-- Extracted text follows --

“A young scientist who worked in the jungles of Thailand has been awarded a national prize for his invention of a $2 paper microscope that can be taken on field expeditions.
If a scientist wants to study something at the microscopic level, they need a microscope, which if they are deep in the Amazon Rainforest presents a serious problem.
Stanford University bioengineer Manu Prakash saw in his team’s $50,000 microscope a serious contradiction. As well as being bulky and ridiculously challenging to transport to remote locations, it needed training from skilled technicians to know how to use it. It also had to stay well out of the weather and other environmental impacts.
So he invented a portable one. Costing $1.75, the Foldscope has a 140x zoom, which is a small enough field to see a malaria parasite inside a cell…
“I want to bring science into everyone’s hands, make it more personal,” Prakash told CNN. “We have decoupled everyday life from the process of science.”

-- Extracted text concluded --
-- Provided information follows --

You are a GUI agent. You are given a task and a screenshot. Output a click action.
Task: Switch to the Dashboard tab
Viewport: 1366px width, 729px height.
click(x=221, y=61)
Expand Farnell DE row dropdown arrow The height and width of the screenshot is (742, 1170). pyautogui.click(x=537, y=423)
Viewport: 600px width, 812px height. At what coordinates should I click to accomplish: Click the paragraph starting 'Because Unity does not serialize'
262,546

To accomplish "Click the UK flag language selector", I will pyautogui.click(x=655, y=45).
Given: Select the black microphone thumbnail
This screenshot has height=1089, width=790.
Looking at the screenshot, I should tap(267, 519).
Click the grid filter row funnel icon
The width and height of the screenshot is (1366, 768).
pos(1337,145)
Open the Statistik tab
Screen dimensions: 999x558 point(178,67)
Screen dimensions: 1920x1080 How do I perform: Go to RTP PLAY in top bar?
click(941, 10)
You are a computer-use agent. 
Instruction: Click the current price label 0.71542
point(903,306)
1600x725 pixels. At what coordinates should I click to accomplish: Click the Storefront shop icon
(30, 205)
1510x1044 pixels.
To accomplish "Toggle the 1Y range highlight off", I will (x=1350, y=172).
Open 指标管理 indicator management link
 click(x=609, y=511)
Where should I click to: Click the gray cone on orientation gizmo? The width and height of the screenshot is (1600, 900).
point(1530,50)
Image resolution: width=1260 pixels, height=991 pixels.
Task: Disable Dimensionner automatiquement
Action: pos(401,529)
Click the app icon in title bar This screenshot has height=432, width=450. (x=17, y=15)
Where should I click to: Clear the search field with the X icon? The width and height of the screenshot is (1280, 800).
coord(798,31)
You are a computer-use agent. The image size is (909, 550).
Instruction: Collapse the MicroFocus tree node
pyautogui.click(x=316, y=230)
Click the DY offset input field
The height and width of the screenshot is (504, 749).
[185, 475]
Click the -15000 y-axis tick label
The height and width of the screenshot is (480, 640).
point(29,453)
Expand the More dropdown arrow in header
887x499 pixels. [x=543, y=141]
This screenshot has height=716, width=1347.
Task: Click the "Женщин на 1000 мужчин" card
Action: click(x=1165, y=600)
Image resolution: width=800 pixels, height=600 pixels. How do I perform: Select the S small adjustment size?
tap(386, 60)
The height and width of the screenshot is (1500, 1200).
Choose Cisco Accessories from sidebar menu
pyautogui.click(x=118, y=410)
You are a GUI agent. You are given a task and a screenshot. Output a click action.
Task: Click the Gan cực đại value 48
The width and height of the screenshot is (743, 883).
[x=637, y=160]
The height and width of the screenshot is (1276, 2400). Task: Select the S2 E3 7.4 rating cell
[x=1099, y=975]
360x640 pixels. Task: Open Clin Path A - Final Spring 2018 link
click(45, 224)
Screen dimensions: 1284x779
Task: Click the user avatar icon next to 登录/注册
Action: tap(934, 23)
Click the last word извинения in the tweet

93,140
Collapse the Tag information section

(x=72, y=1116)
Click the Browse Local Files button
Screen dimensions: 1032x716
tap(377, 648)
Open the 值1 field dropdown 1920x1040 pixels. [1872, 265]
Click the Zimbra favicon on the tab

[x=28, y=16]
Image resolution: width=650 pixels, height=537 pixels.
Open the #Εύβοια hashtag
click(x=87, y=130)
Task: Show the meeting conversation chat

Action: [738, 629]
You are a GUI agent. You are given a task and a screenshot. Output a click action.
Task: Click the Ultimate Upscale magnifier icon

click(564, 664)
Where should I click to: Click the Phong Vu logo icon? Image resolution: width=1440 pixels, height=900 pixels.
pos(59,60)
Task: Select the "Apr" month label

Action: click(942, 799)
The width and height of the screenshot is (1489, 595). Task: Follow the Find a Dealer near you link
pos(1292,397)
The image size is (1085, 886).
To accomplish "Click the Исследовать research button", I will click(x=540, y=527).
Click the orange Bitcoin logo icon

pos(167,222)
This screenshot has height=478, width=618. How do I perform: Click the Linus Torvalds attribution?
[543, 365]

-- Provided information concluded --

Things to do
A - According to the Foldscope article, why did Manu Prakash invent a portable microscope? Answer in one to three sentences.
B - Please return the part of the Foldscope article from "If a scientist" up to and including "other environmental impacts.".
None of this material is needed.

Responses per task
A - Prakash saw a contradiction in his team's $50,000 microscope: it was bulky and extremely hard to transport to remote locations, and people needed training from skilled technicians to use it. It also had to be kept well out of the weather and other environmental impacts.

B -
If a scientist wants to study something at the microscopic level, they need a microscope, which if they are deep in the Amazon Rainforest presents a serious problem.
Stanford University bioengineer Manu Prakash saw in his team’s $50,000 microscope a serious contradiction. As well as being bulky and ridiculously challenging to transport to remote locations, it needed training from skilled technicians to know how to use it. It also had to stay well out of the weather and other environmental impacts.